# Exercise prompt
Examine each line of the data. Copy those that contain the string "empty".

# Task data
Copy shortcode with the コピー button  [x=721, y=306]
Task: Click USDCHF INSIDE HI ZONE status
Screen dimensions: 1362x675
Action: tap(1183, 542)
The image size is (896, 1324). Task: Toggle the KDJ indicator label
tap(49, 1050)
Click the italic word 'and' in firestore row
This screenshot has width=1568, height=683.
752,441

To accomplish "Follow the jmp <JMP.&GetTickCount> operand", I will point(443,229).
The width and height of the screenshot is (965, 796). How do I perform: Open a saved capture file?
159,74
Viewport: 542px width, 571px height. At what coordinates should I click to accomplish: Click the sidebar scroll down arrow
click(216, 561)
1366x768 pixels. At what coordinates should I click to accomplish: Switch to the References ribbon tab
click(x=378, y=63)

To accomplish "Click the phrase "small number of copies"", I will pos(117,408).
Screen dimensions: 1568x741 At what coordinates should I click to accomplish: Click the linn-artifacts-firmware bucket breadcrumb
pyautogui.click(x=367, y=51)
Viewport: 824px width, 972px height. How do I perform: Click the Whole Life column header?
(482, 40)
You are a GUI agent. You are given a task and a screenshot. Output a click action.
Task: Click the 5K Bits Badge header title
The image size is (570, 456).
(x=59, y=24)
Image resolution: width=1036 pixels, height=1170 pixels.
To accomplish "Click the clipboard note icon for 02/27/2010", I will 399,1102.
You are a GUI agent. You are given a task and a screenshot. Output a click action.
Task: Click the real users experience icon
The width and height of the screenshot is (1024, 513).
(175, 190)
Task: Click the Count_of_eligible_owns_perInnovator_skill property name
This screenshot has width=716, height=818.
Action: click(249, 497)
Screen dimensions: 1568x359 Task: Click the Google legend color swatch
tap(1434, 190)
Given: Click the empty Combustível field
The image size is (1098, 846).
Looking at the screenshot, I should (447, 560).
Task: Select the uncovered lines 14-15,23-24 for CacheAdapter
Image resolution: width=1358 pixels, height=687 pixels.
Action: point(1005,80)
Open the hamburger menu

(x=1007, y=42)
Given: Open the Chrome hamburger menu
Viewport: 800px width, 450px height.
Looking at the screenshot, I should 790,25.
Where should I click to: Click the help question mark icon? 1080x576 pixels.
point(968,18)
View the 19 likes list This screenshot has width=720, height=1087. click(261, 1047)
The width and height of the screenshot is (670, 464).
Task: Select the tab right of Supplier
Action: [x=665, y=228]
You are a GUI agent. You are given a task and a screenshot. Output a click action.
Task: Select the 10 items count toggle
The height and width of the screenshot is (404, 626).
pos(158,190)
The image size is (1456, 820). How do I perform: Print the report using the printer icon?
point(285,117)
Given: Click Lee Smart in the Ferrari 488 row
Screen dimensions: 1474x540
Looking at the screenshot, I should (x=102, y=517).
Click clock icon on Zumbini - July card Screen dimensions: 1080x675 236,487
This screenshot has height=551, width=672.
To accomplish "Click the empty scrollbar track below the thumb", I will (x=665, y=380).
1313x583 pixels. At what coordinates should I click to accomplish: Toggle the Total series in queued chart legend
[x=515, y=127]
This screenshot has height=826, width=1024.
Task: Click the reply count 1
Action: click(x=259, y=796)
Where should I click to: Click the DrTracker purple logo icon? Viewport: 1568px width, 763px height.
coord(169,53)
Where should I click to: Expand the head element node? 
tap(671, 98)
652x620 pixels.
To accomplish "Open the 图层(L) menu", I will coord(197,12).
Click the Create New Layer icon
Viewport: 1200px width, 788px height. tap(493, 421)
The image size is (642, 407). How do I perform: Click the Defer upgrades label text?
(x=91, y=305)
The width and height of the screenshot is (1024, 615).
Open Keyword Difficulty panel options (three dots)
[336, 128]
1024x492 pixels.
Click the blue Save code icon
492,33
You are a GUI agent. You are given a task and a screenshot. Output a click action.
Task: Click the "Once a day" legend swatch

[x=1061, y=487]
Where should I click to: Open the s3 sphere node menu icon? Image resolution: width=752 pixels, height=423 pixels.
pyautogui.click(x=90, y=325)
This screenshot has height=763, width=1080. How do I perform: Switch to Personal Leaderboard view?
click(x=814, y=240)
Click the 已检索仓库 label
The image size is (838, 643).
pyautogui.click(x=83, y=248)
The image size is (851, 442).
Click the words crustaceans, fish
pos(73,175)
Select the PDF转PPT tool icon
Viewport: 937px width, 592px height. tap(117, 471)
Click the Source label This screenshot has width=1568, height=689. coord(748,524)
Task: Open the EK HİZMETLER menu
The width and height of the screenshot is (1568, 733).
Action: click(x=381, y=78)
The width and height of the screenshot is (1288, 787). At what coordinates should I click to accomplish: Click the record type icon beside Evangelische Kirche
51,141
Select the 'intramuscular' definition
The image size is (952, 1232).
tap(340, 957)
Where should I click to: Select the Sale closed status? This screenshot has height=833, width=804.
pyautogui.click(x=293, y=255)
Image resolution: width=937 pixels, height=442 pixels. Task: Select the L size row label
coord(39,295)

# Result of the task
Given: Click the empty Combustível field
To accomplish "Click the empty scrollbar track below the thumb", I will (x=665, y=380).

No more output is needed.